El 9 de Julio es mucho más que el grito unísono de “sí, queremos” en la Casa de Tucumán en 1816. Es más que los pastelitos en la plaza y en las calles principales de esa ciudad. Es mucho más que lo que dicen los manuales de historia. El 9 de Julio es la piedra basal, la creación de una forma de ser en un país naciente y el puntapié inicial para todo lo que vino después.

“Cuando hay libertad, todo lo demás sobra”, supo enfatizar el General San Martín, y luchó y dio su vida por esa bandera.

Hoy, tras más de dos siglos de aquella frase, el panorama ha cambiado tanto, y sin embargo, el anhelo por esa facultad de elegir la mejor opción entre varias posibles sigue motorizando a casi todos.

Reconocer los compases de Naranjo en flor, pero escuchar también cumbia, folklore o cuarteto. Choripán, asado o locro y puchero. Messi y Maradona. Hijitus o Paturuzú o Borges o Cortázar. El Obelisco, las sierras cordobesas, el Perito Moreno o los coloridos cerros del norte. Una de acción o una romántica. Mates o café. En colectivo o caminando. Nuestros días se tratan de elecciones. Histéricos o lanzados. Histriónicos o un poco callados. Elegimos.

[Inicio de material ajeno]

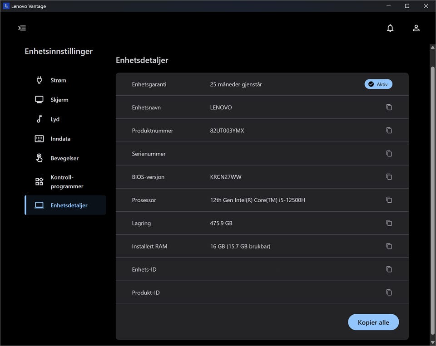Copy the BIOS-versjon KRCN27WW
Screen dimensions: 436x346
[x=389, y=177]
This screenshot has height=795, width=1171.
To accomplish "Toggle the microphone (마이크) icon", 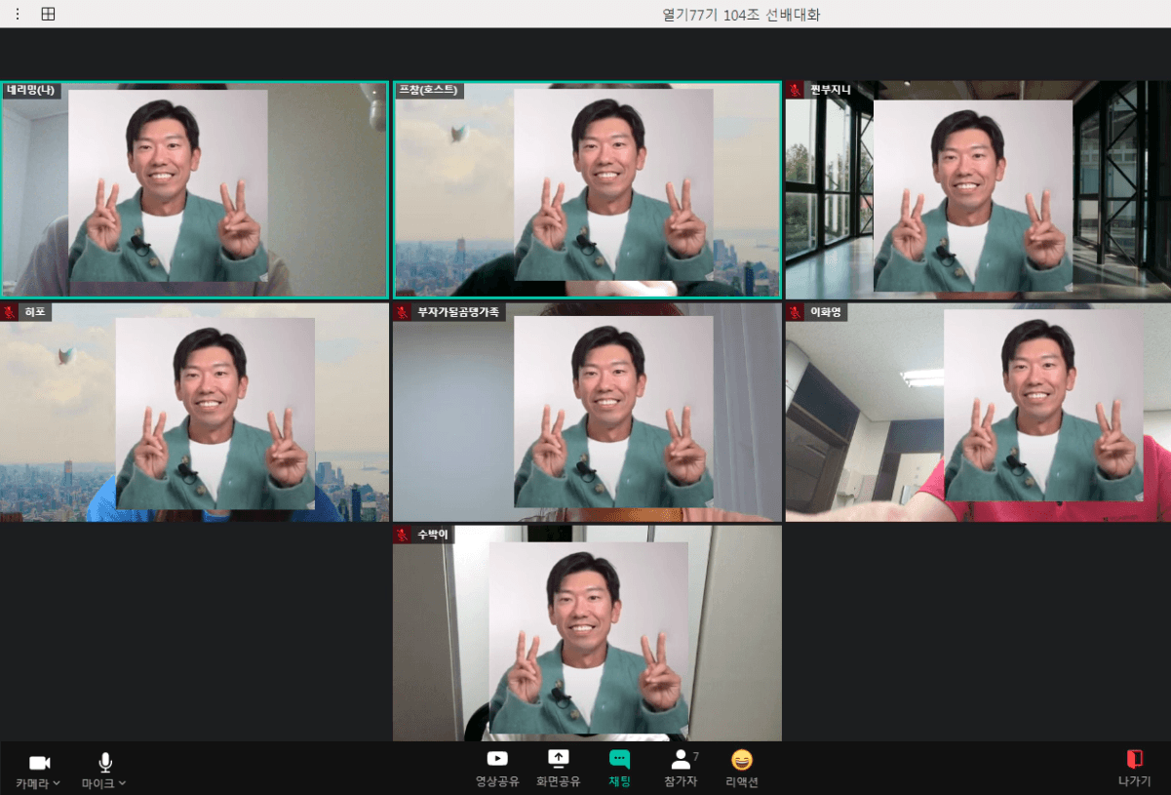I will 104,762.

Las crisis económicas nos golpearon, y como estadísticamente son cíclicas, siempre abrimos el paraguas y las esperamos. Y sí, eso nos sobresalta y quizás nos fortalece, y el Himno lo dice claro:

“Más los bravos que unidos juraron
su feliz libertad sostener,
A esos tigres sedientos de sangre
fuertes pechos sabrán oponer”.

La política es tema de café y no siempre coincidimos, y también muchas veces nos decepcionamos. Igual seguimos. Como seguimos alentando y cantando en cada partido de la selección, aunque hayamos perdido las finales. Aunque se nos amargue la semana. Pero optamos por volver a sentir la expectativa antes de entrar a la cancha.

Desde afuera, ¿cómo nos ven? ¿Como bichos raros? Si entendieran por todo lo que pasamos desde 1816, y todo lo que nos falta pasar. Pero crecimos, a los golpes, a veces con buenas rachas, pero lo hicimos y lo hacemos. Seguimos en movimiento.

Ya no nos iluminamos con velas, ni vamos a visitar a los parientes en carreta ni usamos vestidos con miriñaque, pero nos despertamos seguramente con ese mismo tesón y con las mismas ganas de luchar por la libertad que hace 201 años. Vivimos coronados de gloria o juramos con gloria morir. Porque es todo o nada, todos los días, y lo elegimos como argentinos. Para bien o para mal, para quienes están de acuerdo o no, los argentinos somos así porque somos libres. Y en buena hora que sea y siga siendo así.

Hacer que la realidad inspire es nuestra decisión de todos los días. Y eso nos hace sentir libres y renovar el “sí, queremos” de Tucumán. ¡Feliz 9 de Julio, argentinos!